Questions along similar lines had been posed and explored by chemists. Molecules of matter display symmetries in the configuration of individual atoms held together by chemical bonds. For instance, each molecule of the greenhouse gas Methane (CH4) has four Hydrogen atoms occupying the vertices of a platonic solid, the tetrahedron, and a Carbon atom located at the dead center. But this is a nominal structure which is subject to vibrations (hence change of shape) and rigid motions, as thermal energy is absorbed from and re-emitted to the environment—the domain of infra-red molecular spectroscopy. Quantum mechanics governs the frequencies of modes of vibration; in general there are 3n-6 such modes in a molecule made up of n atoms. Vibration co-exists with rotation and attempts at decoupling them failed, and as we now know thanks to the insights of mathematician Alain Guichardet, for reasons that lie in the geometry of fiber bundles (spaces with a certain local product structure).

One difficulty with the chemists’ tools lies in the high dimension of the shape space of a complex molecule, thus rendering them unwieldy for tackling large flocks. In "Geometric decompositions of collective motion," appearing on April 26 in the Proceedings of the Royal Society A, the authors devise a new fiber bundle structure to describe the changing forms of flocks and underlying kinematic modes. The journal website includes supplementary material that provides details on how the concept of ensemble inertia tensor described by just 6 parameters, is the key to the new structure. Under certain generic conditions, flock data can be factored into such a tensor and coordinates on a Stiefel manifold, a space that has played an important role in various areas of mathematics and applied science. The modes are arrived at in a principled manner via modern tools from the field of differential geometry. Using notions of energy attributed to various types of collective movement, the authors shed new light on data obtained by previous researchers from small flocks of pigeons in free flight over large distances.

The paper was written by HHMI Janelia Research Campus Scientist Matteo Mischiati (EE Ph.D. 2011), and University of Maryland Professor P. S. Krishnaprasad (Electrical and Computer Engineering/Institute for Systems Research). The top-down approach of this paper complements their earlier collaboration based on the abstraction of agents in a collective as self-steering particles interacting according to strategies such as mutual motion camouflage.
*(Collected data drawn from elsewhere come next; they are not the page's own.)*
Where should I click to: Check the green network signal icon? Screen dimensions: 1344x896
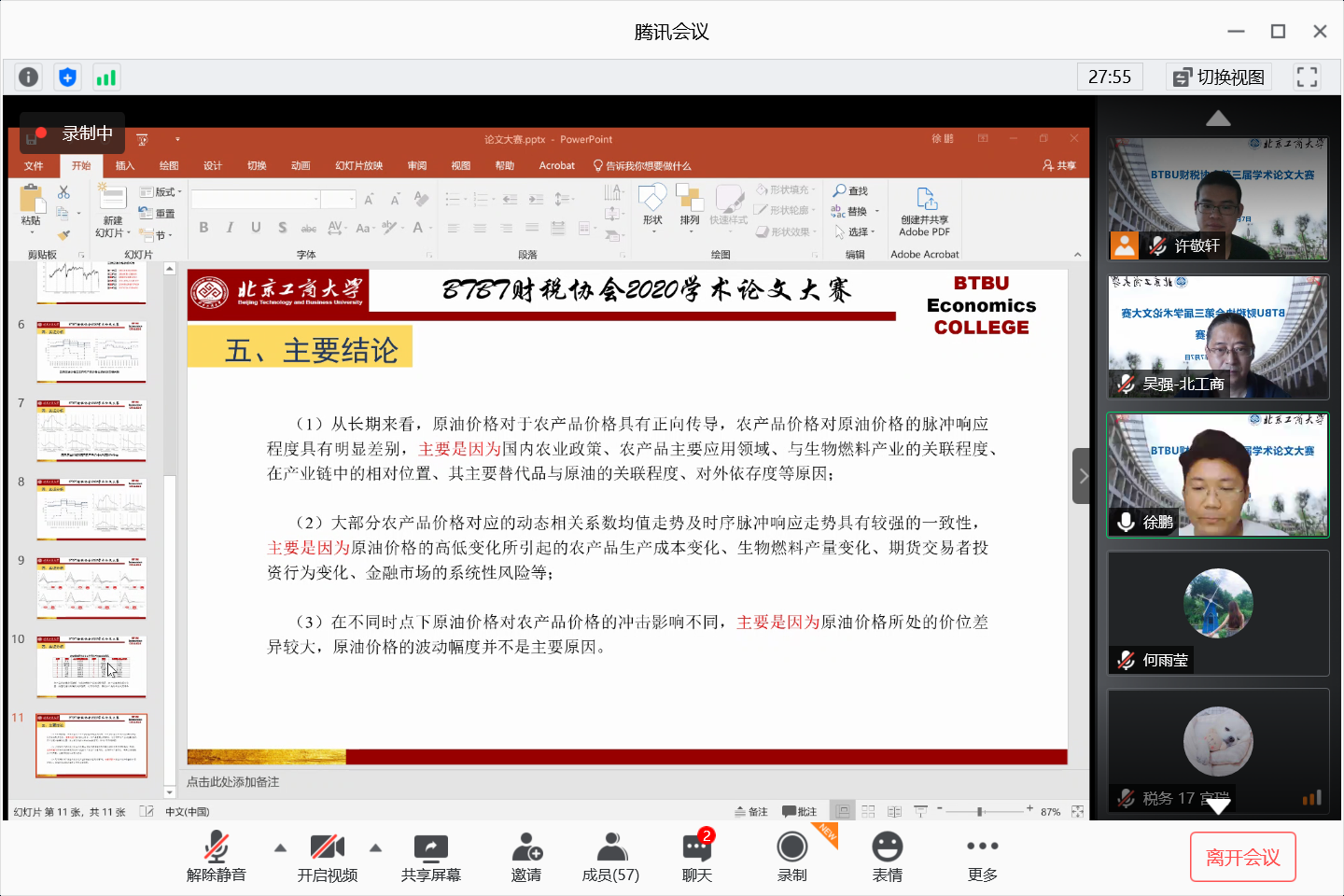[x=105, y=77]
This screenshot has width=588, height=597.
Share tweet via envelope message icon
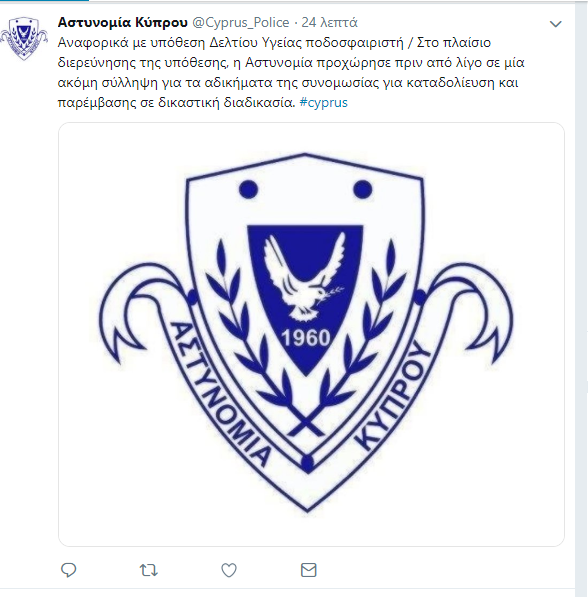[x=308, y=570]
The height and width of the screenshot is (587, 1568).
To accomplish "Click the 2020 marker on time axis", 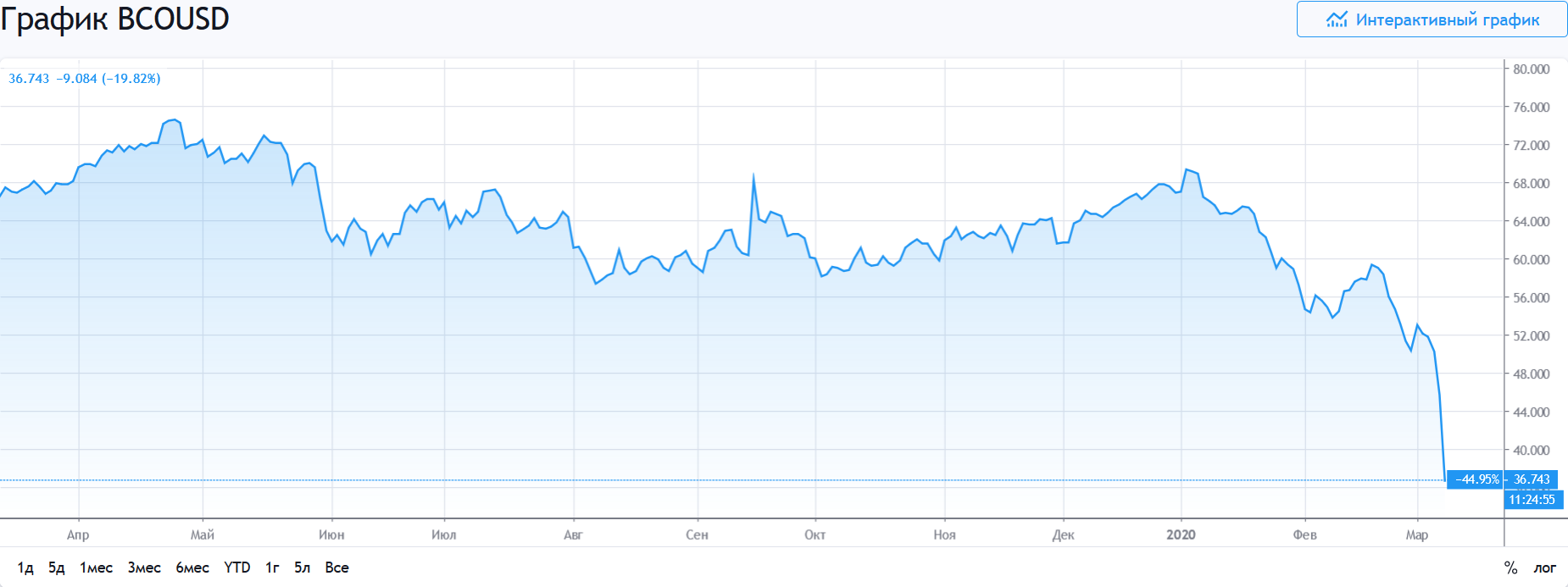I will [x=1181, y=534].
The mathematics of fiber bundles underlying this paper has roots in twentieth century efforts to build new geometric foundations for physics, guided by the pioneers Elie Cartan and Charles Ehresmann. The authors use the kinetic energy quadratic form to construct velocity splittings, or connections in the sense of Ehresmann, that pave the way for computing kinematic modes of a flocking event. There are other threads that suggest steps to exploit the analytical tools of this paper in synthesizing algorithms for motion planning for collectives of robots. A different concern for the biologist may be posed:  

Just as spectroscopic read-outs provide chemical signatures of molecules in a sample being interrogated, could one speculate that energy splits amongst kinematic modes in the course of a flocking event yield some tell-tale signatures of the event? Further experience in analyzing large flock data may help answer this question.